Monat: Januar 2015

Über Olic und andere Rückkehrer

Um es gleich zu sagen: Ich bin generell kein Freund von Rückhol-Aktionen, sofern es ehemalige Spiele des Vereins betrifft. Gerade als Anhänger des HSV hätte man in der Vergangenheit lernen können, dass nicht jeder, der den Verein einst als Leistungsträger verließ, die mit seiner Rückkehr verbundenen großen Erwartungen tatsächlich auch erfüllen konnte.

Jörg  „the hammer“ Albertz entpuppte sich seinerzeit bei seiner Rückkehr innerhalb kürzester Zeit als ganz großes Missverständnis und enttäuschte; Aktuell dürfte es nicht wenige geben, die sich von van der Vaart bei seinem zweiten Gastspiel deutlich mehr erhofft haben.

Nun kehrt mit Ivica Olic ein weiterer verlorener Sohn zum HSV zurück. Und auch wenn dieser Transfer wohl überwiegend bejubelt wird, habe ich durchaus auch Verständnis für diejenigen, die sich eine andere Lösung erhofft haben.

Kein Verständnis habe ich aber, wenn man im Falle Olic zusätzlich zur kolportierten Ablöse von 2 Millionen Euro sein mutmaßliches Gehalt von 3 Millionen (für 1, 5  Jahre) addiert, um hernach mit dem Gesamtpaket von 5 Millionen Stimmung zu schüren. Frei nach dem Motto: 5 Millionen Euro für ein 35jähriges Auslaufmodell – da sieht man wieder die Unfähigkeit des HSV. Ich habe deswegen kein Verständnis, weil:

  1. die gleichen Medien den Schürrle-Transfer, für den der VfL Wolfsburg allein an Ablöse angeblich rund 30 Millionen Euro berappt, kritiklos bejubeln. Bislang habe ich hier noch nichts von einem Gesamtpaket gelesen, in welchem das Gehalt des Spielers von angeblich 6 Millionen Euro je Jahr bis 2019 eingerechnet und kritisch hinterfragt wurde. Dabei wäre Kritik hier durchaus angebracht. Denn das Gesamtpaket dieses Transfers dürfte damit deutlich jenseits der 50 Millionen-Euro-Marke liegen. Für einen zweifellos hochbegabten 24jährigen Nationalspieler, der aber weder in der Nationalmannschaft noch gar bei seinem letzten Verein unumstrittener Stammspieler gewesen ist. Und doch schien den Verantwortlichen des VfL Wolfsburg der Preis für das „Gesamtpaket Schürrle“ offensichtlich angemessen. Völlig losgelöst von der Person Schürrles – eine in meinen Augen bizarre Summe.
    Auch hinterfragte bisher kaum jemand kritisch, wie sich ein Transfer dieser Größenordnung mit den Regeln des Financial Fairplays beim VfL vereinbaren lässt. Ist aber auch egal, weil im Zweifel  verstoßen in Deutschland immer nur die anderen gegen die Regeln.

::::::::

_Aufgabenstellung_
Wiederhole wortgetreu den Abschnitt aus dem Beitrag über Olic und andere Rückkehrer, der mit „Um es gleich“ beginnt und sich bis einschließlich „auch erfüllen konnte.“ fortsetzt.

Einträge zum Zeigen auf Wörter und Elemente:
::::::::

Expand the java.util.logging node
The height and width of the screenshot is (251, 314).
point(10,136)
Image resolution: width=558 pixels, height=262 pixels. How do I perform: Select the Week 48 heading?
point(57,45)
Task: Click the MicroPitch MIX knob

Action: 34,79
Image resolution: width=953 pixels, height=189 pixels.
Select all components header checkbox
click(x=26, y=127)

::::::::

_Musterlösung_
Um es gleich zu sagen: Ich bin generell kein Freund von Rückhol-Aktionen, sofern es ehemalige Spiele des Vereins betrifft. Gerade als Anhänger des HSV hätte man in der Vergangenheit lernen können, dass nicht jeder, der den Verein einst als Leistungsträger verließ, die mit seiner Rückkehr verbundenen großen Erwartungen tatsächlich auch erfüllen konnte.